あいやぁ、おらの頭このごろ、なんぼがおかしくなってきたんでねべが
どうっすぺぇ、この先ひとりで何如にすべがぁ(p.3)
東北弁で桃子さんから湧き上がる内なる声の出だしに、最初から心掴まれます。
故郷を捨てて上京し、夫と出会い、夫に先立たれ、子どもたちと疎遠になりつつも、74年間の桃子さんの人生を振り返り、心の中の声に自問自答しながら、彼女は自分自身と向き合います。
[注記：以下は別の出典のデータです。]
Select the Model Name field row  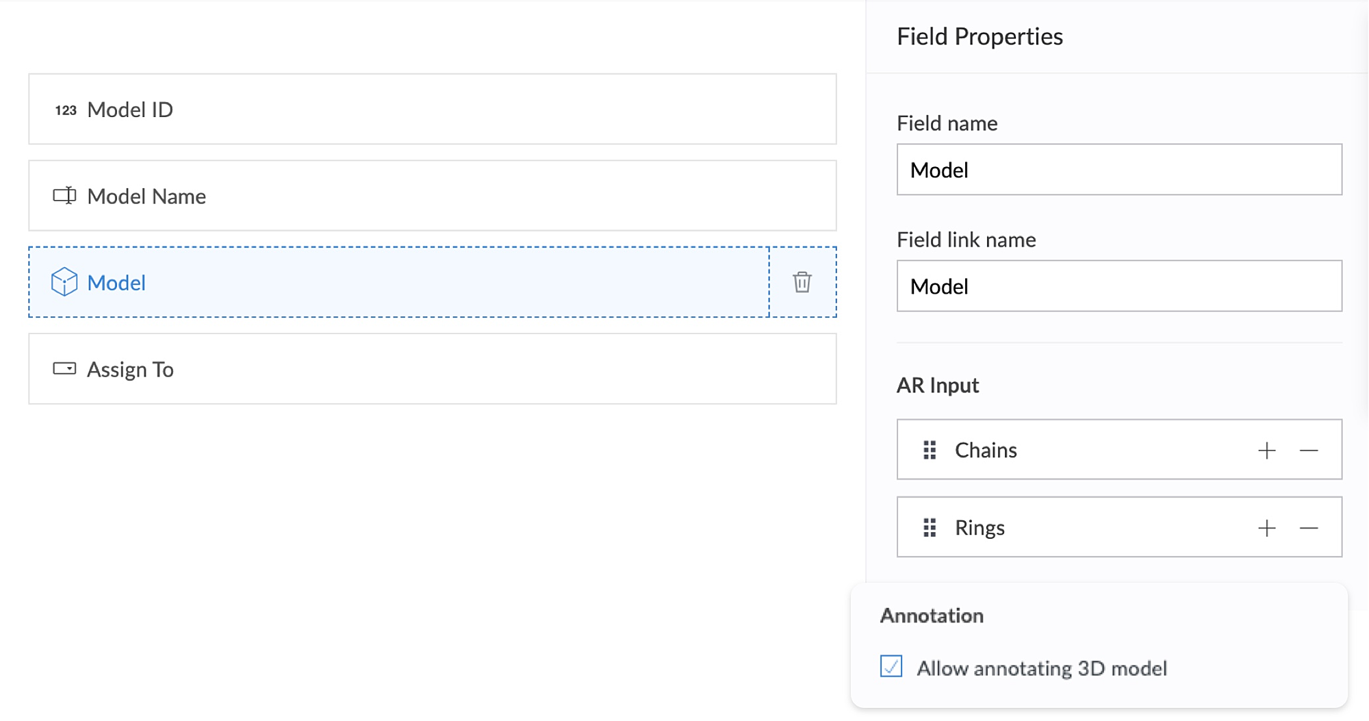pos(433,196)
それは、まるで頭の中の井戸端会議のように。
この作品を貫いているのは、桃子さんがひとり立つ姿、その強さ。
誰かと組みすることなく、孤独を味方につけて、自分と向き合えればこそ、このあとの人生を自分らしく生きていける。誰もがいつか一人になる。そのときにどれだけ強い心を持って人生と向き合っていけるのか。桃子さんの声は、これからの人生に大切なことを教えてくれています。
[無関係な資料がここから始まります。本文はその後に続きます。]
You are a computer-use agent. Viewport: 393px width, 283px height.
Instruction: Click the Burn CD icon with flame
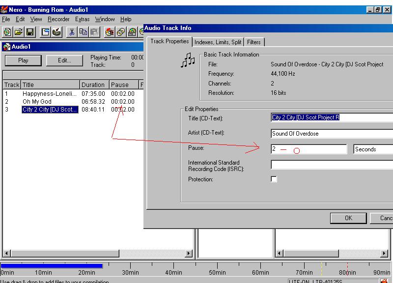pos(109,32)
まだ戦える。おらはこれがらの人だ。こみあげる笑いはこみあげる意欲だ。まだ、終わっていない。桃子さんはそう思ってまた笑った。(P.142)
昨年公開された映画版の『おらおらでひとりいぐも』は、桃子さんに田中裕子さんが扮し、小説では活字だった東北弁が、音楽のように立ち上がってきます。いいなあ、桃子さんの東北弁。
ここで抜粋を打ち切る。